In my personal opinion the latest one is most readable.

class Entity {
  // only getter
  pos is {return}

  // only setter
  size is {in}

  // Synthezise getter and setter in static property
  static message is {return, in}

  construct (pos) {
    pos = pos
  }
}
ChayimFriedman2 commented 3 years ago

It does work unless you have an external variable of the same name. The upper scope resolution kicks in. So you have either to move declaration first or use this.

Still I'm not sure I understand you but if you mean for example:

var a = "Outer"
class C {
  f() {
    System.print(a)
  }
  a { "Method" }
}

Then that depends on the captialness of the name.

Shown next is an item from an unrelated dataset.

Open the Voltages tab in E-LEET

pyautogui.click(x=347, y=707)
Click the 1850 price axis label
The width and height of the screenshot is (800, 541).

@clsource I think this is slightly out of scope. Getter+setter combination is common, only getter/only setter are not common nor boilerplatey.

clsource commented 3 years ago

How about this syntax? Just using the available is and in keywords

class Entity {
  pos is in
  construct (pos) {
    pos = pos
  }
}
ChayimFriedman2 commented 3 years ago

First, in the constructor, this.pos = pos.

Second, redundant. A keyword property is the best IMO.

clsource commented 3 years ago

Ok here is more elaborate.

class Entity {
  message {in}
  construct new(message) {
    this.message = message
  }
}

var hello = Entity.new("world")
System.print(hello.message)
ChayimFriedman2 commented 3 years ago

Why not just

class Entity {
  property message
  construct new(msg) {
    message = msg
  }
}

var hello = Entity.new("world")
System.print(hello.message)

Clearer, doesn't it?

clsource commented 3 years ago

But it would require a new keyword to be created. My guess is that this feature have more possibilities to be included if does not requires a new keyword and uses the already available keywords.

I think that the keywords: is, as, this and in can be used to form a phrase that denotes an understandable meaning.

class Entity {
  message in this
  construct new(message) {
    this.message = message
  }
}

var hello = Entity.new("world")
System.print(hello.message)
ChayimFriedman2 commented 3 years ago

Let's ask @ruby0x1 about that.

mhermier commented 3 years ago

I was thinking that var could be the correct word, but then I thought about private member aliasing. And since the natural way to declare it, would be to use = I think it could be confusing.

We need a keyword of some sort, so the grammar stays LL(1). I'm not a big fan of post keywords since it will make aliasing quite complicated.

ChayimFriedman2 commented 3 years ago

I prefer property but I understand the wish to not add a keyword.